■ Entries shown

+ + + +

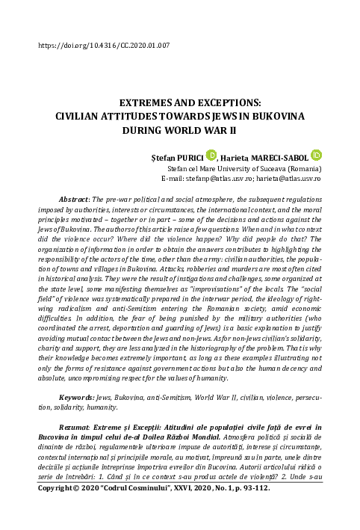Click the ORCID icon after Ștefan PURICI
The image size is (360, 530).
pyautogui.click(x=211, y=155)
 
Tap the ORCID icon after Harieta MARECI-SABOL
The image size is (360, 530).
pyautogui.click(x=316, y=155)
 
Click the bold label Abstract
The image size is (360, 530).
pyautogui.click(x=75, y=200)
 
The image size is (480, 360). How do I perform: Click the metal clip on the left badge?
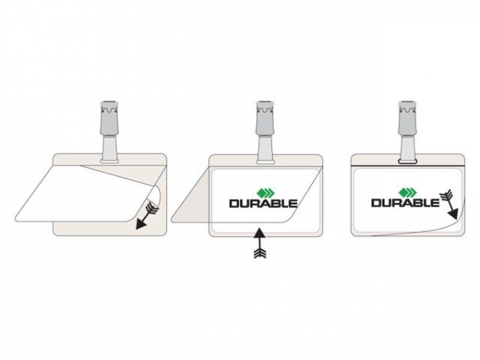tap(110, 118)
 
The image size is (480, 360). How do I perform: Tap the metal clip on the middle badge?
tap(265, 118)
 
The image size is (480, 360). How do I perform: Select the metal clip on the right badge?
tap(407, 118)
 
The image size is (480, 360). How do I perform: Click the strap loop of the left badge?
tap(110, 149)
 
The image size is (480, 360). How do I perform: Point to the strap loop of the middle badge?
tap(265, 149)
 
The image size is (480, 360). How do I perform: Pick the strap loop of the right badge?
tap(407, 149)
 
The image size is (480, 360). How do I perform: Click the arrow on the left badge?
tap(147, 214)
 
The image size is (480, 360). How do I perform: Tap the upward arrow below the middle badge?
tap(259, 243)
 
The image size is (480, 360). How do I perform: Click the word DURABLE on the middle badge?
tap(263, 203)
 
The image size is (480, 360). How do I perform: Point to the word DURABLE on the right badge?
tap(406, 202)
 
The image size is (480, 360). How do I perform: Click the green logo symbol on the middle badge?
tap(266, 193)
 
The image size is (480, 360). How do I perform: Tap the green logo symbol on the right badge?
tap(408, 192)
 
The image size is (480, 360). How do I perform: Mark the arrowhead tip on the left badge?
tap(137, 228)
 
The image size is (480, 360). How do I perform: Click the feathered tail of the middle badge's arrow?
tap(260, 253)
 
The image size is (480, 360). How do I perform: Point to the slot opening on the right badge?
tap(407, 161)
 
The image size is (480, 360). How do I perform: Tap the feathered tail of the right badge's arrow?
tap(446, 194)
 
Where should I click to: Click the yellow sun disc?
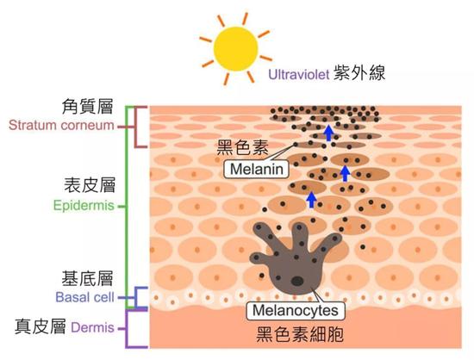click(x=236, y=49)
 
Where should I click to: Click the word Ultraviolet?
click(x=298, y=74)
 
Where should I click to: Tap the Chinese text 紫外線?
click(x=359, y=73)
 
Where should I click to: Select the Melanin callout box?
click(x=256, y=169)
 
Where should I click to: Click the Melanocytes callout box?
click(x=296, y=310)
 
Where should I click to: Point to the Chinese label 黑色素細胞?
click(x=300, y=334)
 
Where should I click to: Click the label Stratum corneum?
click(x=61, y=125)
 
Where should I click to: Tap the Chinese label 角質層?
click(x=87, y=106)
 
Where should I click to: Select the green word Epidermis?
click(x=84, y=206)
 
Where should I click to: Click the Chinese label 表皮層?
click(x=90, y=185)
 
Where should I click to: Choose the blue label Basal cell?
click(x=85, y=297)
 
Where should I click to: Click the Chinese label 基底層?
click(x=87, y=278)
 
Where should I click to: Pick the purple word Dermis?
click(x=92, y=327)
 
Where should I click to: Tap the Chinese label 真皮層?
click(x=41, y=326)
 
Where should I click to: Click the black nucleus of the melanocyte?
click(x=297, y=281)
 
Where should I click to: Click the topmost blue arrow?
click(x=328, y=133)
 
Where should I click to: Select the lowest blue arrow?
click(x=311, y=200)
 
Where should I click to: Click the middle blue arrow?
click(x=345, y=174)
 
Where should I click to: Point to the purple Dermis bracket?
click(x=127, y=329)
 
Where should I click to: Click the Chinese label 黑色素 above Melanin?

+ + + +

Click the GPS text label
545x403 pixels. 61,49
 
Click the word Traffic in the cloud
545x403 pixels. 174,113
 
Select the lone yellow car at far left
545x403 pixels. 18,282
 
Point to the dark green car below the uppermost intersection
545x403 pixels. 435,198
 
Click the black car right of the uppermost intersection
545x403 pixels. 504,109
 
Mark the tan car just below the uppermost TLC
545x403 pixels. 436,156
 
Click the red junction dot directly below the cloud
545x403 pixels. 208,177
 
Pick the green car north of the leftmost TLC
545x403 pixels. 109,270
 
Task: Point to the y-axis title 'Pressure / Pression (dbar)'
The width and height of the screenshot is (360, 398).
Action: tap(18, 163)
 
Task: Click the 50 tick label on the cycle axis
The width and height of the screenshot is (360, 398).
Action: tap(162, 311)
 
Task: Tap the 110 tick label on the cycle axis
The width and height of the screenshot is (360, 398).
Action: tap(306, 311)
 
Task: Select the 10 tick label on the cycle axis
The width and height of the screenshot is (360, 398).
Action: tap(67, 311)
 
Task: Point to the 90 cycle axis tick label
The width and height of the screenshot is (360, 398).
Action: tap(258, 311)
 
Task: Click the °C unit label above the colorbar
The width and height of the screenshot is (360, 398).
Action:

+ + + +

■ Work required
Rewrite the records from the line with "right badge's arrow?" to the line with "click(x=87, y=278)", swapping every "Chinese label" for "Chinese caption" and keeping everything else the same. Leave the pictures out of your answer.

■ The completed task
The image size is (480, 360). How do I perform: Tap the feathered tail of the right badge's arrow?
tap(446, 194)
 
Where should I click to: Click the yellow sun disc?
click(x=236, y=49)
 
Where should I click to: Click the word Ultraviolet?
click(x=298, y=74)
 
Where should I click to: Tap the Chinese text 紫外線?
click(x=359, y=73)
 
Where should I click to: Select the Melanin callout box?
click(x=256, y=169)
 
Where should I click to: Click the Melanocytes callout box?
click(x=296, y=310)
 
Where should I click to: Point to the Chinese caption 黑色素細胞?
click(x=300, y=334)
 
Where should I click to: Click the label Stratum corneum?
click(x=61, y=125)
 
Where should I click to: Tap the Chinese caption 角質層?
click(x=87, y=106)
 
Where should I click to: Select the green word Epidermis?
click(x=84, y=206)
 
Where should I click to: Click the Chinese caption 表皮層?
click(x=90, y=185)
 
Where should I click to: Choose the blue label Basal cell?
click(x=85, y=297)
 
Where should I click to: Click the Chinese caption 基底層?
click(x=87, y=278)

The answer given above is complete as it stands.